__Exercise description__: Give the records again exactly, but drop the pictures.

__Exercise materials__:
=== Section Start ===

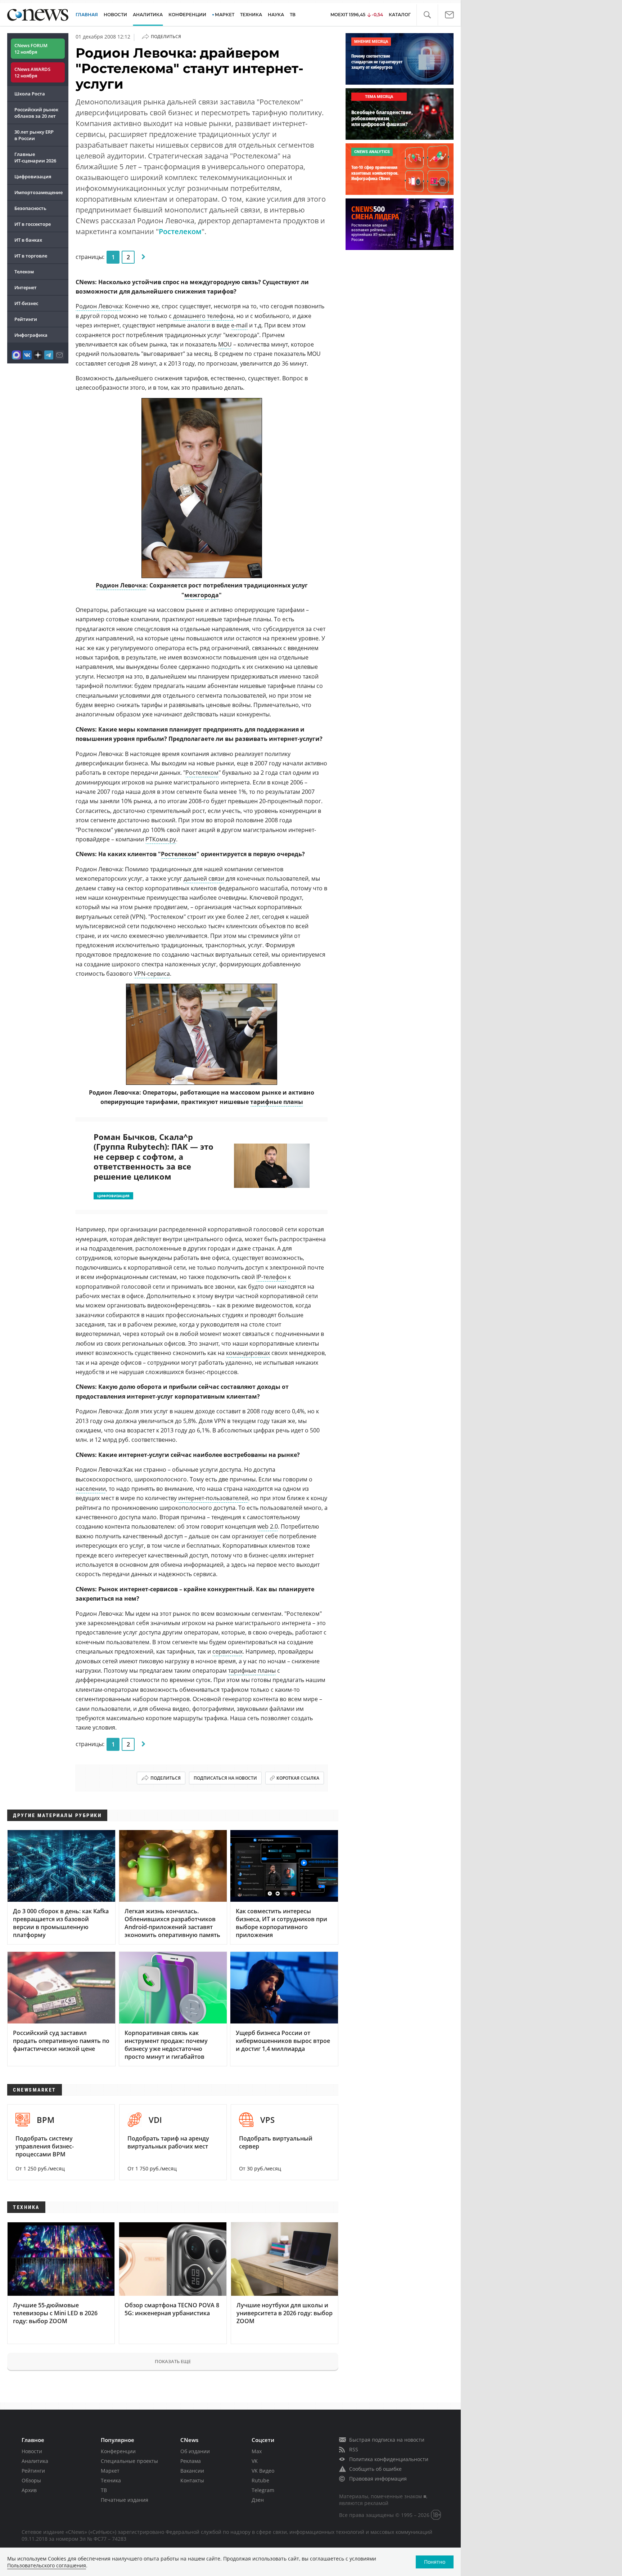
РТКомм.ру (160, 839)
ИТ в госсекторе (32, 224)
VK (255, 2461)
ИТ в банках (28, 240)
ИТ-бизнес (26, 303)
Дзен (258, 2499)
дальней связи (204, 878)
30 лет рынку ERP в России (34, 135)
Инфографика (31, 335)
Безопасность (30, 208)
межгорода (201, 595)
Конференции (118, 2451)
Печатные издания (124, 2499)
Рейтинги (25, 319)
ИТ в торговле (30, 255)
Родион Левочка (99, 306)
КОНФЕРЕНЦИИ (187, 14)
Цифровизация (32, 176)
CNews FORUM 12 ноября (31, 48)
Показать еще (173, 2361)
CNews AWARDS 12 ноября (32, 72)
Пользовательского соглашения (46, 2565)
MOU (225, 344)
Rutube (260, 2480)
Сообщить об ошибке (375, 2468)
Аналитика (148, 14)
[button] (427, 15)
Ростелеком (180, 231)
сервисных (227, 1651)
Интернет (25, 287)
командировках (248, 1353)
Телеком (24, 271)
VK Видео (263, 2470)
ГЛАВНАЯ (87, 14)
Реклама (190, 2461)
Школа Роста (29, 93)
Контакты (192, 2480)
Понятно (434, 2561)
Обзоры (31, 2480)
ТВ (293, 14)
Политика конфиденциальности (388, 2459)
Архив (29, 2490)
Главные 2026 (35, 157)
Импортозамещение (38, 192)
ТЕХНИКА (251, 14)
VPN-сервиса (152, 974)
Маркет (110, 2470)
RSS (353, 2449)
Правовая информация (378, 2478)
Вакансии (192, 2470)
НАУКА (276, 14)
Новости (32, 2451)
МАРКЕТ (224, 14)
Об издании (195, 2451)
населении (91, 1489)
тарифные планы (276, 1102)
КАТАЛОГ (400, 14)
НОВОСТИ (115, 14)
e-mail (239, 325)
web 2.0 (267, 1526)
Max (257, 2451)
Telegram (263, 2490)
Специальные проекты (129, 2461)
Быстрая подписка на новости (386, 2439)
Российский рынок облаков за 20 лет (36, 112)
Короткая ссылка (297, 1778)
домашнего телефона (203, 316)
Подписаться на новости (225, 1778)
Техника (111, 2480)
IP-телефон (271, 1277)
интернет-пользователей (213, 1498)
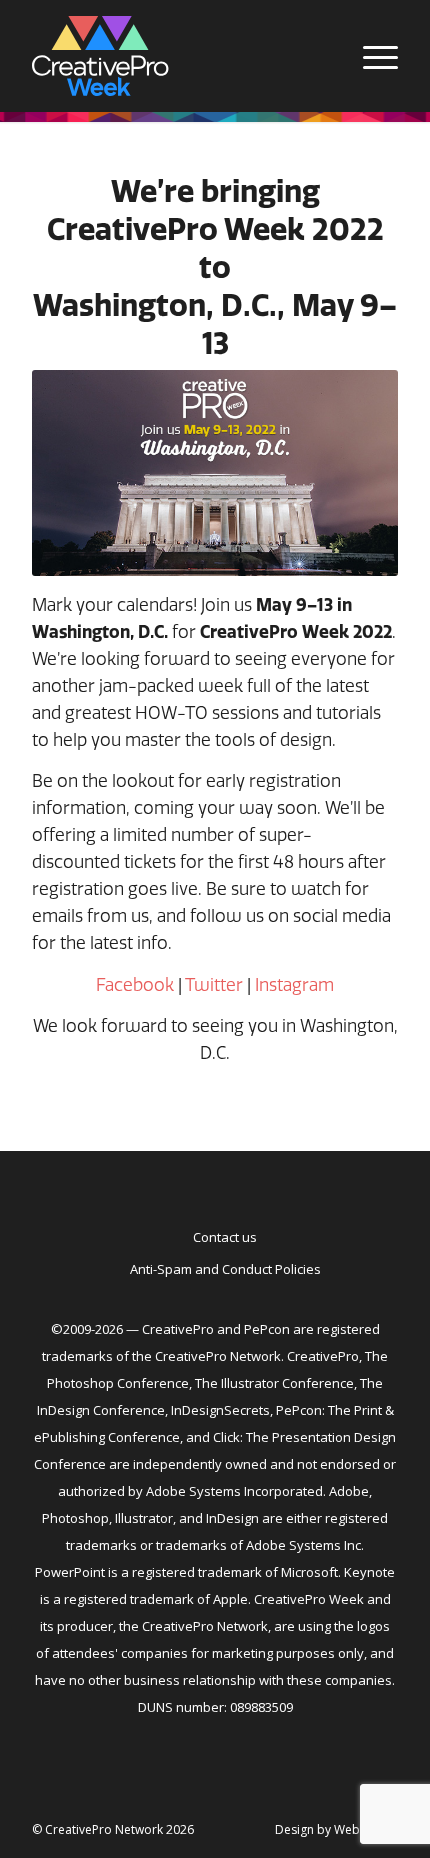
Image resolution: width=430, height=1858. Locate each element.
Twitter (214, 984)
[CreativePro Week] (178, 56)
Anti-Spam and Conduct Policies (225, 1269)
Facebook (135, 984)
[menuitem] (370, 56)
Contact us (225, 1237)
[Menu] (370, 56)
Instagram (294, 984)
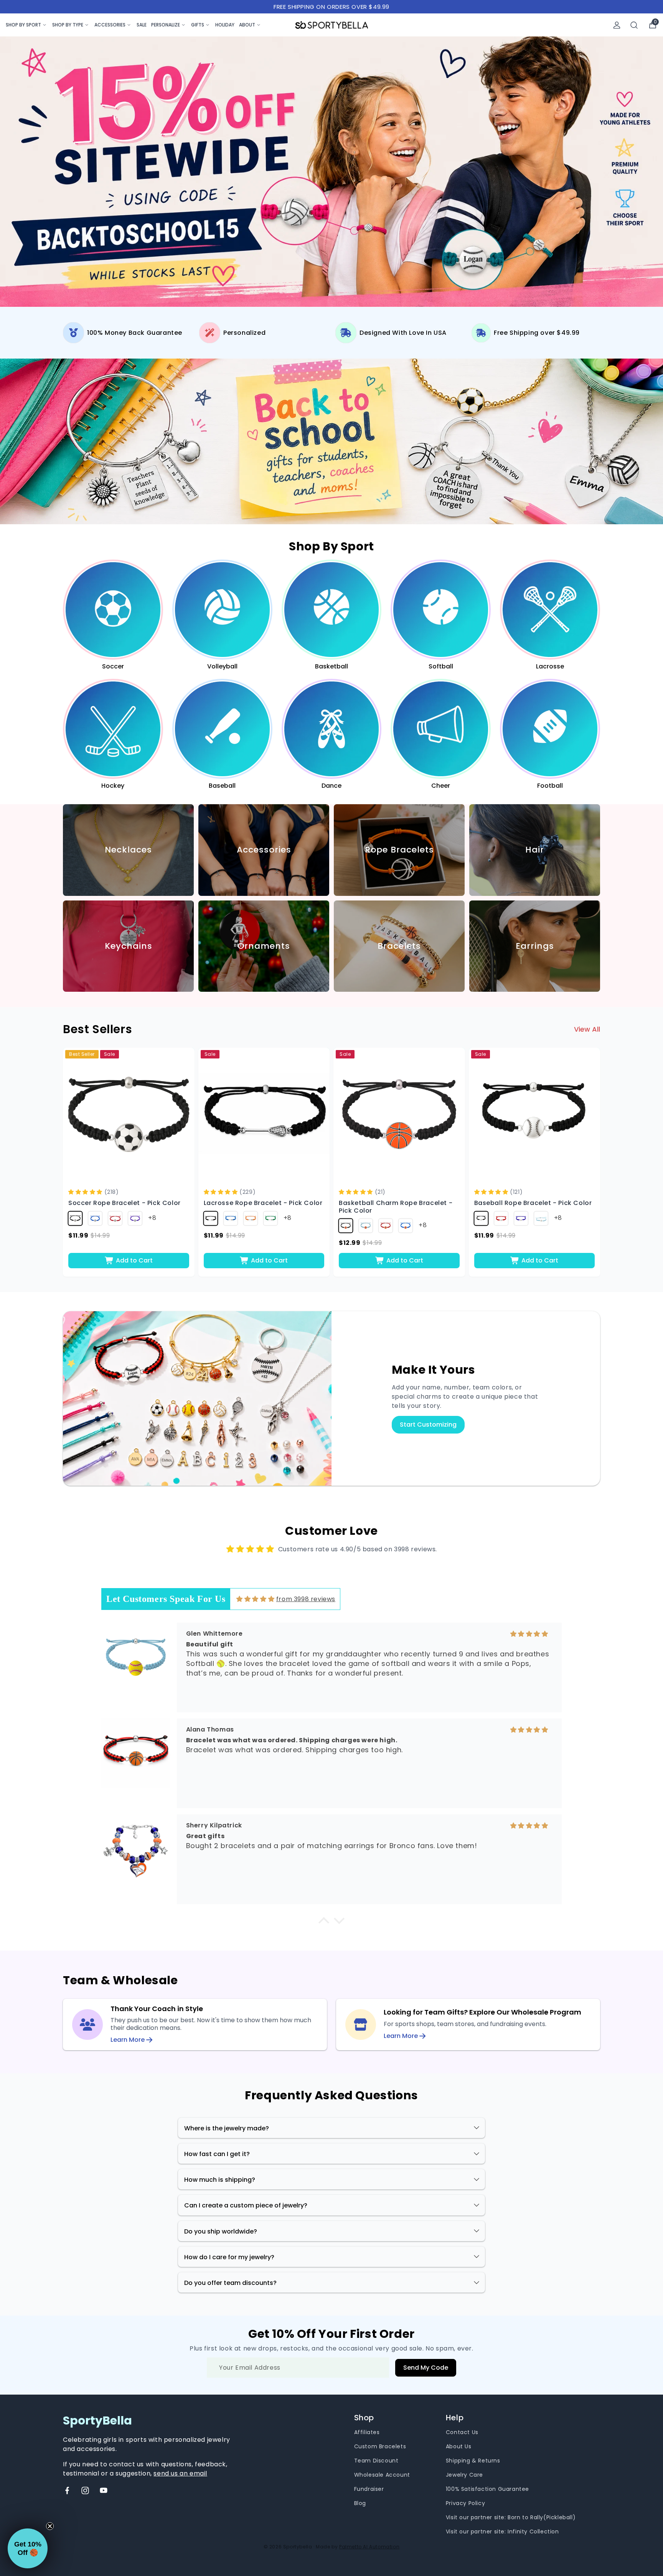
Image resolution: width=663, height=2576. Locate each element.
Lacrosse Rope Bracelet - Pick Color (263, 1203)
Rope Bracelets (399, 850)
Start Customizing (428, 1424)
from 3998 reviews (305, 1599)
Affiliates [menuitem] (367, 2432)
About (247, 24)
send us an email (180, 2473)
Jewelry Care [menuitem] (464, 2475)
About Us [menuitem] (459, 2446)
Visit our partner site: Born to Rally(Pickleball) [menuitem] (511, 2517)
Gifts (197, 24)
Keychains (128, 946)
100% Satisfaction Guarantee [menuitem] (487, 2489)
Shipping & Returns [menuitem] (473, 2460)
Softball (441, 666)
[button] (86, 1191)
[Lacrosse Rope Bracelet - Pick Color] (264, 1113)
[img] (255, 1599)
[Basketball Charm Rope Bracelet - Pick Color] (399, 1113)
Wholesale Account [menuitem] (382, 2475)
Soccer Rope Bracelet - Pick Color (124, 1203)
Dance (331, 785)
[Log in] (616, 25)
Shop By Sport (23, 24)
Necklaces (128, 850)
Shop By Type (67, 24)
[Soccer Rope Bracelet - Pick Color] (129, 1113)
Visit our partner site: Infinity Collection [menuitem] (502, 2531)
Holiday (224, 24)
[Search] (634, 25)
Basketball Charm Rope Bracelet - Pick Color (395, 1206)
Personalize (165, 24)
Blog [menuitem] (360, 2503)
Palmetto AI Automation (369, 2546)
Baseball (222, 785)
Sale (142, 24)
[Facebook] (67, 2490)
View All (587, 1029)
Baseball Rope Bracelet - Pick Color (533, 1203)
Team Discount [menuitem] (376, 2460)
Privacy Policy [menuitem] (465, 2503)
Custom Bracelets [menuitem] (380, 2446)
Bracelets (399, 946)
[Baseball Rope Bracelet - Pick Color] (534, 1113)
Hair (534, 850)
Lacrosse (550, 666)
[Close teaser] (50, 2526)
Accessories (109, 24)
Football (550, 785)
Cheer (440, 785)
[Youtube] (103, 2490)
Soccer (113, 666)
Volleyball (222, 666)
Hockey (112, 785)
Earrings (535, 946)
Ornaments (263, 946)
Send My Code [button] (425, 2367)
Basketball (331, 666)
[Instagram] (85, 2490)
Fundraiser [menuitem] (369, 2489)
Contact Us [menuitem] (462, 2432)
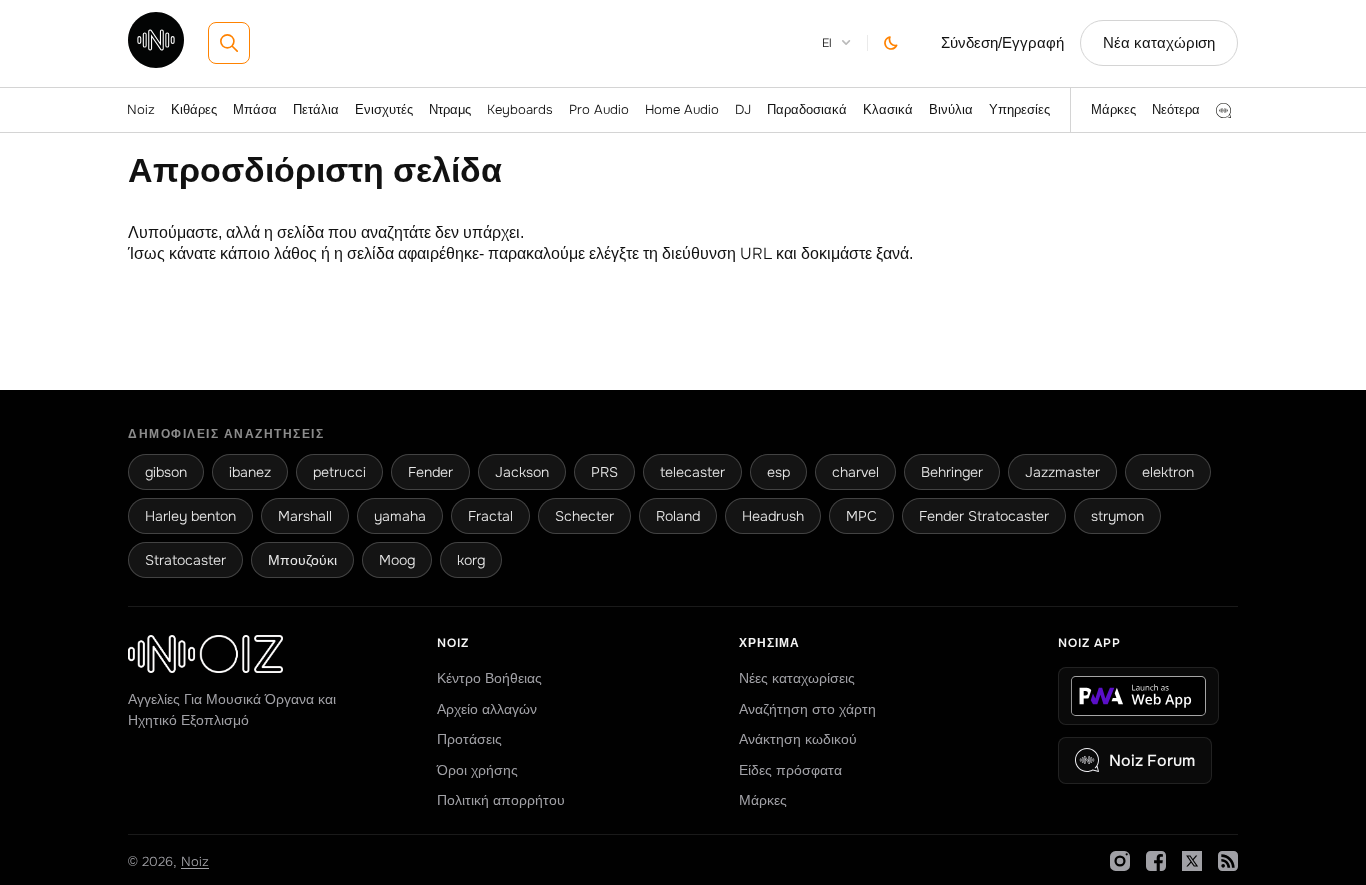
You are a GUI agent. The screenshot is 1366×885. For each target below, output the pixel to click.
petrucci (339, 472)
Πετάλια (316, 109)
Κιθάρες (194, 109)
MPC (861, 516)
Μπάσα (255, 109)
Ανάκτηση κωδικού (798, 739)
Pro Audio (599, 109)
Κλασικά (888, 109)
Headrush (773, 516)
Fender (430, 472)
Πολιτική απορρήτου (501, 800)
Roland (678, 516)
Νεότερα (1176, 109)
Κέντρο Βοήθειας (489, 678)
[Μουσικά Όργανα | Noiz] (156, 62)
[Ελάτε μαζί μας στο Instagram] (1120, 861)
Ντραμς (450, 109)
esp (778, 472)
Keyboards (520, 109)
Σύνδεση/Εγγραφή (1002, 43)
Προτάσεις (469, 739)
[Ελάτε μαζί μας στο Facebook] (1156, 861)
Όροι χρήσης (477, 770)
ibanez (250, 472)
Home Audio (682, 109)
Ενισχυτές (384, 109)
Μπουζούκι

=== Section End ===

__Answer to this problem__:
РТКомм.ру (160, 839)
ИТ в госсекторе (32, 224)
VK (255, 2461)
ИТ в банках (28, 240)
ИТ-бизнес (26, 303)
Дзен (258, 2499)
дальней связи (204, 878)
30 лет рынку ERP в России (34, 135)
Инфографика (31, 335)
Безопасность (30, 208)
межгорода (201, 595)
Конференции (118, 2451)
Печатные издания (124, 2499)
Рейтинги (25, 319)
ИТ в торговле (30, 255)
Родион Левочка (99, 306)
КОНФЕРЕНЦИИ (187, 14)
Цифровизация (32, 176)
CNews FORUM 12 ноября (31, 48)
Показать еще (173, 2361)
CNews AWARDS 12 ноября (32, 72)
Пользовательского соглашения (46, 2565)
MOU (225, 344)
Rutube (260, 2480)
Сообщить об ошибке (375, 2468)
Аналитика (148, 14)
[button] (427, 15)
Ростелеком (180, 231)
сервисных (227, 1651)
Интернет (25, 287)
командировках (248, 1353)
Телеком (24, 271)
VK Видео (263, 2470)
ГЛАВНАЯ (87, 14)
Реклама (190, 2461)
Школа Роста (29, 93)
Контакты (192, 2480)
Понятно (434, 2561)
Обзоры (31, 2480)
ТВ (293, 14)
Политика конфиденциальности (388, 2459)
Архив (29, 2490)
Главные 2026 (35, 157)
Импортозамещение (38, 192)
ТЕХНИКА (251, 14)
VPN-сервиса (152, 974)
Маркет (110, 2470)
RSS (353, 2449)
Правовая информация (378, 2478)
Вакансии (192, 2470)
НАУКА (276, 14)
Новости (32, 2451)
МАРКЕТ (224, 14)
Об издании (195, 2451)
населении (91, 1489)
тарифные планы (276, 1102)
КАТАЛОГ (400, 14)
НОВОСТИ (115, 14)
e-mail (239, 325)
web 2.0 (267, 1526)
Max (257, 2451)
Telegram (263, 2490)
Специальные проекты (129, 2461)
Быстрая подписка на новости (386, 2439)
Российский рынок облаков за 20 лет (36, 112)
Короткая ссылка (297, 1778)
домашнего телефона (203, 316)
Подписаться на новости (225, 1778)
Техника (111, 2480)
IP-телефон (271, 1277)
интернет-пользователей (213, 1498)
Image resolution: width=430, height=1858. Locate each element.
Twitter (214, 984)
[CreativePro Week] (178, 56)
Anti-Spam and Conduct Policies (225, 1269)
Facebook (135, 984)
[menuitem] (370, 56)
Contact us (225, 1237)
[Menu] (370, 56)
Instagram (294, 984)
Image resolution: width=663, height=2576. Locate each element.
Lacrosse Rope Bracelet - Pick Color (263, 1203)
Rope Bracelets (399, 850)
Start Customizing (428, 1424)
from 3998 reviews (305, 1599)
Affiliates [menuitem] (367, 2432)
About (247, 24)
send us an email (180, 2473)
Jewelry Care [menuitem] (464, 2475)
About Us [menuitem] (459, 2446)
Visit our partner site: Born to Rally(Pickleball) [menuitem] (511, 2517)
Gifts (197, 24)
Keychains (128, 946)
100% Satisfaction Guarantee [menuitem] (487, 2489)
Shipping & Returns [menuitem] (473, 2460)
Softball (441, 666)
[button] (86, 1191)
[Lacrosse Rope Bracelet - Pick Color] (264, 1113)
[img] (255, 1599)
[Basketball Charm Rope Bracelet - Pick Color] (399, 1113)
Wholesale Account [menuitem] (382, 2475)
Soccer Rope Bracelet - Pick Color (124, 1203)
Dance (331, 785)
[Log in] (616, 25)
Shop By Sport (23, 24)
Necklaces (128, 850)
Shop By Type (67, 24)
[Soccer Rope Bracelet - Pick Color] (129, 1113)
Visit our partner site: Infinity Collection [menuitem] (502, 2531)
Holiday (224, 24)
[Search] (634, 25)
Basketball Charm Rope Bracelet - Pick Color (395, 1206)
Personalize (165, 24)
Blog [menuitem] (360, 2503)
Palmetto AI Automation (369, 2546)
Baseball (222, 785)
Sale (142, 24)
[Facebook] (67, 2490)
View All (587, 1029)
Baseball Rope Bracelet - Pick Color (533, 1203)
Team Discount [menuitem] (376, 2460)
Privacy Policy [menuitem] (465, 2503)
Custom Bracelets [menuitem] (380, 2446)
Bracelets (399, 946)
[Baseball Rope Bracelet - Pick Color] (534, 1113)
Hair (534, 850)
Lacrosse (550, 666)
[Close teaser] (50, 2526)
Accessories (109, 24)
Football (550, 785)
Cheer (440, 785)
[Youtube] (103, 2490)
Soccer (113, 666)
Volleyball (222, 666)
Hockey (112, 785)
Earrings (535, 946)
Ornaments (263, 946)
Send My Code [button] (425, 2367)
Basketball (331, 666)
[Instagram] (85, 2490)
Fundraiser [menuitem] (369, 2489)
Contact Us [menuitem] (462, 2432)
You are a GUI agent. The screenshot is 1366×885. For each target below, output the pixel to click.
petrucci (339, 472)
Πετάλια (316, 109)
Κιθάρες (194, 109)
MPC (861, 516)
Μπάσα (255, 109)
Ανάκτηση κωδικού (798, 739)
Pro Audio (599, 109)
Κλασικά (888, 109)
Headrush (773, 516)
Fender (430, 472)
Πολιτική απορρήτου (501, 800)
Roland (678, 516)
Νεότερα (1176, 109)
Κέντρο Βοήθειας (489, 678)
[Μουσικά Όργανα | Noiz] (156, 62)
[Ελάτε μαζί μας στο Instagram] (1120, 861)
Ντραμς (450, 109)
esp (778, 472)
Keyboards (520, 109)
Σύνδεση/Εγγραφή (1002, 43)
Προτάσεις (469, 739)
[Ελάτε μαζί μας στο Facebook] (1156, 861)
Όροι χρήσης (477, 770)
ibanez (250, 472)
Home Audio (682, 109)
Ενισχυτές (384, 109)
Μπουζούκι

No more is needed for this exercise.